Apologize for Your Error


Spring is in the air and with it, a new season of novel concepts, such as "accept your mistake," and "apologize for your error." Is this such a difficult concept?

On May 18, 2008, The New York Times published an article entitled "Doctors say 'I’m sorry' before 'see you in court.'" The author touched on a very important subject, one that has perhaps directed the compass of medical practice in USA: from a patient-centered, bold but passionate, innovative but evidence-based form of medical care to a defensive practice, where a lawsuit is always hanging at the back of every practitioner’s mind. One where enormous sums of time and money are spent doing tests that are completely unnecessary and often done only to protect oneself, “just in case.” This culture has driven physicians out of business, turned obstetrics into a feared art, and raised neurosurgery malpractice premier to more than twice the income of an average family. With Texas’ newly passed tort reform, physicians are now flocking to obtain a Texas medical license. A cousin of mine, who recently finished his surgical residency, does not want to work in Florida, Pennsylvania, etc, because of high malpractice cost.

Now, however, spring is in the air and with it, a new season of novel concepts, such as "accept your mistake," and "apologize for your error." There has been a 360-degree change from never accept fault, deny, and defend, to a new approach which is shaking the basic tenets of the medico-legal syllabus. I can just imagine malpractice lawyers shaking their heads in disbelief, safeguarding the sacred verse: "prove it." But really, is telling the truth and taking responsibility for your mistakes such a difficult concept? Apologizing for ones mistakes is the basic and fundamental thread which weaves the fabric of our society and builds relationships. What does it say then, when we read in The New York Times that only 30% of medical mistakes are revealed to the injured party (the patient)? If we consider that only 2% of the injured patients press legal claim, we should feel shameful and embarrassed.
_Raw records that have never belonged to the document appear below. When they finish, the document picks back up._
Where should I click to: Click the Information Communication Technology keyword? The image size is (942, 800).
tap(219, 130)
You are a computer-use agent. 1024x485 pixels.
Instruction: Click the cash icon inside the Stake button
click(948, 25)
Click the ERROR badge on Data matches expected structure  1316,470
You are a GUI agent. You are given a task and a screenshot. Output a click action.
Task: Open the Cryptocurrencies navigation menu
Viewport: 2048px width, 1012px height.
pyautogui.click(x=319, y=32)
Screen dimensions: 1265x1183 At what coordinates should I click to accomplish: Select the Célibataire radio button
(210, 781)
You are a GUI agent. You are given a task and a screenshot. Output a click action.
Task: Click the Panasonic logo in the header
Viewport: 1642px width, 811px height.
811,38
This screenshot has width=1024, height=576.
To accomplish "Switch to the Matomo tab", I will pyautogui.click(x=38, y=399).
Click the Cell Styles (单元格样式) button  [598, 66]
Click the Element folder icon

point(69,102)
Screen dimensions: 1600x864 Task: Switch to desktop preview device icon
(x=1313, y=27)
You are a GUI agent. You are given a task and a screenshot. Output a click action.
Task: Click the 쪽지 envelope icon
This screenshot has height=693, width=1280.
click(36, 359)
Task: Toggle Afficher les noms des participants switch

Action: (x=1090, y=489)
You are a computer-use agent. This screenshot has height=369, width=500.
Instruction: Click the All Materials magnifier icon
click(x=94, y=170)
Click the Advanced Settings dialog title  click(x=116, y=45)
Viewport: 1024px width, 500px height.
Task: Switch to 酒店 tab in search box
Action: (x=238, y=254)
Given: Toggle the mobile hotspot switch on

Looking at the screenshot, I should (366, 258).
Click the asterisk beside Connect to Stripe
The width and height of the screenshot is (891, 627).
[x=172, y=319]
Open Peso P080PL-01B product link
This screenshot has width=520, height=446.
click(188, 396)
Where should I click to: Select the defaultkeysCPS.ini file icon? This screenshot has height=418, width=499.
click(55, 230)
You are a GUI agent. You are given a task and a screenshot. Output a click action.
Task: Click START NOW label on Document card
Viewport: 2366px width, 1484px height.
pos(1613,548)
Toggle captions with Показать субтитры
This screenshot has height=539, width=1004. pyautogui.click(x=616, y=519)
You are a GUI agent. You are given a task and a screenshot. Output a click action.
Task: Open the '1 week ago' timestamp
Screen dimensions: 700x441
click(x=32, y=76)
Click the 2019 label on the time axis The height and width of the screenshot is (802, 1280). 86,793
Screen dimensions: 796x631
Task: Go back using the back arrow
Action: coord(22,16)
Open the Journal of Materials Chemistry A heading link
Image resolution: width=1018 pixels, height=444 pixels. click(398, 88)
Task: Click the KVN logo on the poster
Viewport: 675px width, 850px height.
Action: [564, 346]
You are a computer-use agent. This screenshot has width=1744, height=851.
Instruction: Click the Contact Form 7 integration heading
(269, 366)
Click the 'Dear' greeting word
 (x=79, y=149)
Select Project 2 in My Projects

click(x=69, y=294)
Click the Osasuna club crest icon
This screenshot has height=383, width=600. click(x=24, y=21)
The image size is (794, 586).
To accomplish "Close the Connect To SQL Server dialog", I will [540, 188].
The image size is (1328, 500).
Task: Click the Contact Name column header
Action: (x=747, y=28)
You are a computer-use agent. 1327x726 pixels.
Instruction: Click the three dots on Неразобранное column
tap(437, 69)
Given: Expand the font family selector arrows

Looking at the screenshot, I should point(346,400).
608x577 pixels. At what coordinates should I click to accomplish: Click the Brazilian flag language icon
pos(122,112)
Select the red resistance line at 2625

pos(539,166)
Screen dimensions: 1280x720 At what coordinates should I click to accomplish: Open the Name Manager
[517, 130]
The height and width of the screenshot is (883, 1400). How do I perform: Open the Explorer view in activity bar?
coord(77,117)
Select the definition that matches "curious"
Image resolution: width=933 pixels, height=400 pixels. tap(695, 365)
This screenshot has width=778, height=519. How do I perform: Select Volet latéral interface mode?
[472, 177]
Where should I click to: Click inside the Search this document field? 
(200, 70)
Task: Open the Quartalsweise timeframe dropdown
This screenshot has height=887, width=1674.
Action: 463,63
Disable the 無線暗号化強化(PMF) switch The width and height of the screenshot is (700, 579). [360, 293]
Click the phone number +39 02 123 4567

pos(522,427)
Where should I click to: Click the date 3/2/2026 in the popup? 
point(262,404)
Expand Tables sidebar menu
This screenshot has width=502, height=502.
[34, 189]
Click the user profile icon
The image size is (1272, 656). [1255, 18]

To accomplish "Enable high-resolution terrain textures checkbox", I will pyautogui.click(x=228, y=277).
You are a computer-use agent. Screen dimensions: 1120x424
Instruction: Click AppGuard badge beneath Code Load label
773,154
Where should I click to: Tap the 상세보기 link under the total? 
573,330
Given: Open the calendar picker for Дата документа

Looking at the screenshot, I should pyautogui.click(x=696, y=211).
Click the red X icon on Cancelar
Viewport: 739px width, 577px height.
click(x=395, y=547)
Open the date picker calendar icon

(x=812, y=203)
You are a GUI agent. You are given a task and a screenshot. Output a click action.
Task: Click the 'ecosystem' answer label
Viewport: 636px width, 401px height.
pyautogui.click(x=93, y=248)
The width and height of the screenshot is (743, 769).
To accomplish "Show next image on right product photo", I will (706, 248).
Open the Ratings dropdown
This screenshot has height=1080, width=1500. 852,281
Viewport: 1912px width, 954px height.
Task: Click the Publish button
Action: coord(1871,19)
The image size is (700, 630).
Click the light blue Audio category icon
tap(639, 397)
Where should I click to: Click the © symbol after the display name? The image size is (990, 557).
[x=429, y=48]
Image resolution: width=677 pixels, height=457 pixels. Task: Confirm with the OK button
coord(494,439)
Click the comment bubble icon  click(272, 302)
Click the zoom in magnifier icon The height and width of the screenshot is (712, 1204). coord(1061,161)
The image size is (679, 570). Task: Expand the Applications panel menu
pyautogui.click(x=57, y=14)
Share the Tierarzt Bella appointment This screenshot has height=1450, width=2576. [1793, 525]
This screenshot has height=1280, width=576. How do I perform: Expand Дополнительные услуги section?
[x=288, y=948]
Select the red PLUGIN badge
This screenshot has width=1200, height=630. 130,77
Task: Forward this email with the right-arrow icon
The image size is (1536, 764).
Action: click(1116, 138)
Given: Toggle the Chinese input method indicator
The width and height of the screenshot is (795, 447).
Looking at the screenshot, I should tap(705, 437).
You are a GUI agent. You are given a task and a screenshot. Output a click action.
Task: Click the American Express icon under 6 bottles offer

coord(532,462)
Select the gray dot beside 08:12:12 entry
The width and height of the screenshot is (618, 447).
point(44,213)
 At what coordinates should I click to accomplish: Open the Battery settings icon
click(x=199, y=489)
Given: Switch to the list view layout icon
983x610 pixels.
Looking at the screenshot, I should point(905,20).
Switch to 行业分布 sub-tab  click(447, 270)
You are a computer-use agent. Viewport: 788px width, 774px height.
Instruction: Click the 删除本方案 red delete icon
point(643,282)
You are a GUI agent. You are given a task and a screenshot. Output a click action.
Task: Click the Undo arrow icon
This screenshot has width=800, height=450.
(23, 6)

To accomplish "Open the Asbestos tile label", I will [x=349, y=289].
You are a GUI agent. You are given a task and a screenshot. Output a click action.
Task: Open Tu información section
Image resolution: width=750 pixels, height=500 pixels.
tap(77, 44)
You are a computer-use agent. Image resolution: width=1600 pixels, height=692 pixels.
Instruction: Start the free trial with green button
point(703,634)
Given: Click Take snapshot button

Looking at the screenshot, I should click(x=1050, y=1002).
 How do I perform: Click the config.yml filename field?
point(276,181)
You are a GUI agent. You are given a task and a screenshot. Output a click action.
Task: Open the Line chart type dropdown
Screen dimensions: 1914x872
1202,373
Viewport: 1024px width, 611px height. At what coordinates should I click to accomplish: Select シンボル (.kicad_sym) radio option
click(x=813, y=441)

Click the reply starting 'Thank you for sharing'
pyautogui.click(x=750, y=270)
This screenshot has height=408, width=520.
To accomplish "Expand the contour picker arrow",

It is refreshing to note, as mentioned in the article that University of Michigan health system, that the University of Illinois and Harvard affiliate hospitals are adopting a full disclosure policy. Take the patient aside, and in confidence, be candid, truthful and honest. A full disclosure policy will take away the sting of concealment and suspicion. University of Michigan is reporting almost 65% decline in lawsuits, while the reduction in University of Illinois case is 50%; successes based entirely on physicians accepting and admitting their errors. I say it is time such practice became the rule, rather than the exception. Unfortunately, we are not nurtured, counseled or prepared on how to best approach such a conversation. But while it may not be easy, we need to change the environment to one trust, truth, disclosure and accepting responsibility for errors.